▶ Request
Find every row below that contains the word "This", and copy each of those rows in full.

▶ Stored data
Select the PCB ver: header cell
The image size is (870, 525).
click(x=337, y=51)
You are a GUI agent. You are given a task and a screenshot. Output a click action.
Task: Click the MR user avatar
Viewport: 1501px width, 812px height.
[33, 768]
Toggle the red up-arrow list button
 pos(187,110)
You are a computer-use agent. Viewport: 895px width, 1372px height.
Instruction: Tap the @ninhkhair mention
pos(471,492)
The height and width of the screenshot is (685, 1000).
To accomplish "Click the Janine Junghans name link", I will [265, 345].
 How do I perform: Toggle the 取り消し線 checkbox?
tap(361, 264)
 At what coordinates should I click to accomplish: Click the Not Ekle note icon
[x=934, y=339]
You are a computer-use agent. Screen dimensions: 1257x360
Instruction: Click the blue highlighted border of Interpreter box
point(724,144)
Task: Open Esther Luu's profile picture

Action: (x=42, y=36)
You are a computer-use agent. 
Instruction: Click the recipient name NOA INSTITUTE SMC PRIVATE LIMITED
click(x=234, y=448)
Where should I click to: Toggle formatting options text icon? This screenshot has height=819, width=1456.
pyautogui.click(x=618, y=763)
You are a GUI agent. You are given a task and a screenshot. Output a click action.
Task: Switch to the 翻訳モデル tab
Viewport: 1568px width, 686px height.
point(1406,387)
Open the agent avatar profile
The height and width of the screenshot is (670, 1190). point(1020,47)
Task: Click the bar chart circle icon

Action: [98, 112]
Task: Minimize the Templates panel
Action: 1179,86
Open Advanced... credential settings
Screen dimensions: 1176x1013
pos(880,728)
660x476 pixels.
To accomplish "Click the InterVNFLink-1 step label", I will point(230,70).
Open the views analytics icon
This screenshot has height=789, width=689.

▶ Correct output
Where should I click to: Toggle formatting options text icon? This screenshot has height=819, width=1456.
This screenshot has height=789, width=689.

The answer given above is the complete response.